▸ **Page**

● ● ● ●

A hypothetical invasion of Taiwan would be won or lost in and over the straight of Taiwan. denbeste.nu
Taiwan is capable of defending itself against an invasion by China without our help, and with our help such an invasion would be hopeless. But we would not help with ground troops; our contribution would be naval and air.
In many ways the closest equivalent in the history of warfare is the English Channel in WWII. After France fell in 1940, Germany planned operation Seelöwe (Sea lion), an amphibious assault on the UK. Barges and other ships were accumulated in ports in France and Belgium and the Netherlands, but there were two problem: the Royal Navy Home Fleet, and RAF Bomber Command.
The Home Fleet waited in Scapa Flow to defend against such an invasion, and Germany did not have a fleet which could oppose it. Certainly it had E-boats (small fast torpedo boats) but at best that would only hurt the Home Fleet; E-boats could never prevent it from reaching the site of an invasion, and devastating the shipping, and the forces which had already landed, through heavy gunfire. If 25% of the Home Fleet reached the invasion, it would have been catastrophe for Germany. And there was never any doubt that the RN would have accepted such losses.
RAF Bomber Command was just as much of a problem. An invasion fleet could be attacked by air, from high level or low, and there could be no question that Bomber Command would likewise accept catastrophic losses in order to destroy an invasion.
There was a solution to both of those problems: the Luftwaffe. Dive bombers and torpedo planes could have stopped the Home Fleet and prevented it from reaching any invasion. Luftwaffe fighters could have stopped Bomber Command.
But that faced another problem: RAF Fighter Command. Purpose-built dive bombers and torpedo planes are not able to defend themselves against hostile fighters; they're not sufficiently maneuverable. Converted fighters could, but only by jettisoning their bomb. And Luftwaffe fighters might well inflict great losses on RAF bombers but if RAF fighters provided cover then Luftwaffe fighters couldn't prevent RAF bombers from decimating the invasion force.
So as long as RAF Fighter Command was able to contest the skies over the channel, the Luftwaffe could not guarantee to protect an invasion against RAF bombers or an attack by the Home Fleet. That's why the Battle of Britain was fought in the air; its purpose was to cripple Fighter Command. Fighter Command was the lynchpin of British defenses.
It's never been clear to me whether Seelöwe was a serious plan or a demonstration. There was a lot of skepticism among top military officers in Germany about the feasibility of an invasion, but the books I've read differ on whether Hitler himself thought it was possible, and intended to follow through on it.
Ultimately it doesn't matter: Fighter Command held on, and Seelöwe was cancelled.

● ● ● ●

▸ **Exercise tasks**
1) Reproduce the passage of the essay that begins at the words "In many ways" and stops after "RAF Bomber Command.".
2) Condense the essay's paragraph beginning "The Home Fleet waited in Scapa Flow" into a shorter version that keeps its main facts.

▸ **Stored data**

● ● ● ●

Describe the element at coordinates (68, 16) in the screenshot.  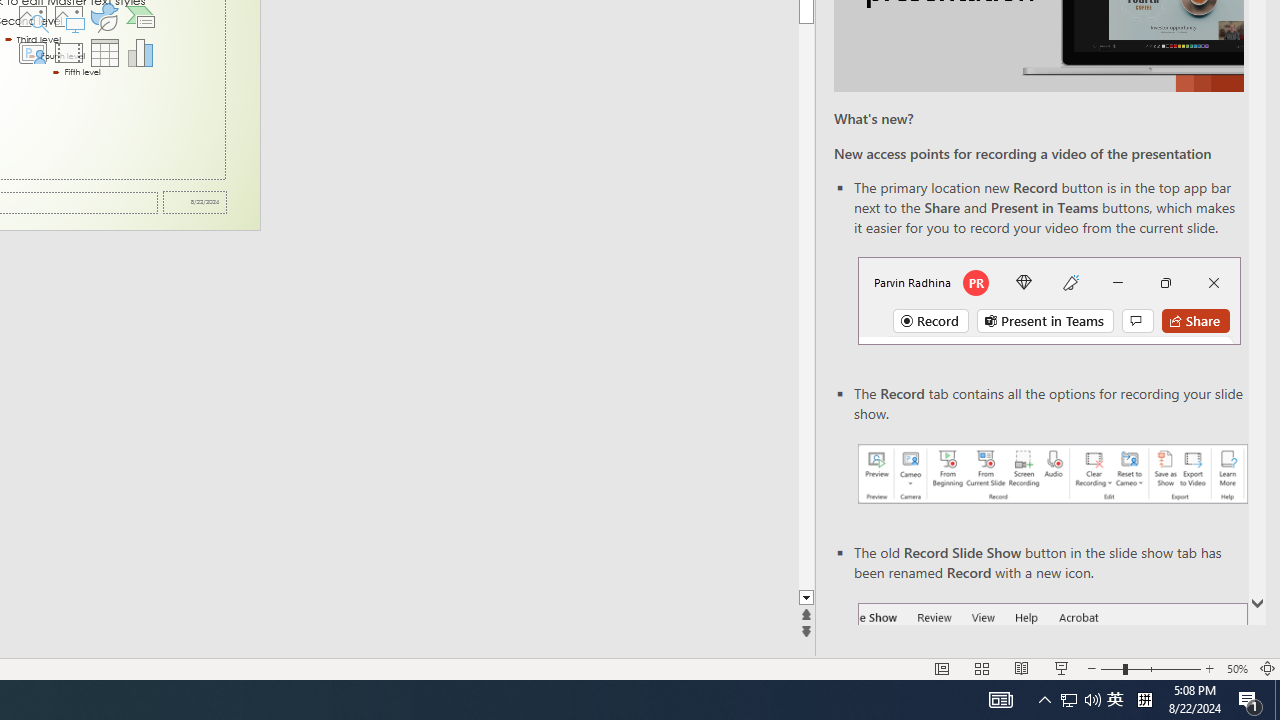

● ● ● ●

▸ **Answers to the exercises**
1)
In many ways the closest equivalent in the history of warfare is the English Channel in WWII. After France fell in 1940, Germany planned operation Seelöwe (Sea lion), an amphibious assault on the UK. Barges and other ships were accumulated in ports in France and Belgium and the Netherlands, but there were two problem: the Royal Navy Home Fleet, and RAF Bomber Command.

2) The Home Fleet waited in Scapa Flow to defend against an invasion, and Germany had no fleet that could oppose it. German E-boats could at best damage the Home Fleet. They could not stop it from reaching the invasion site and using heavy gunfire against the shipping and the forces already landed. If even 25% of the Home Fleet had arrived, the result would have been a catastrophe for Germany, and the Royal Navy would certainly have accepted such losses.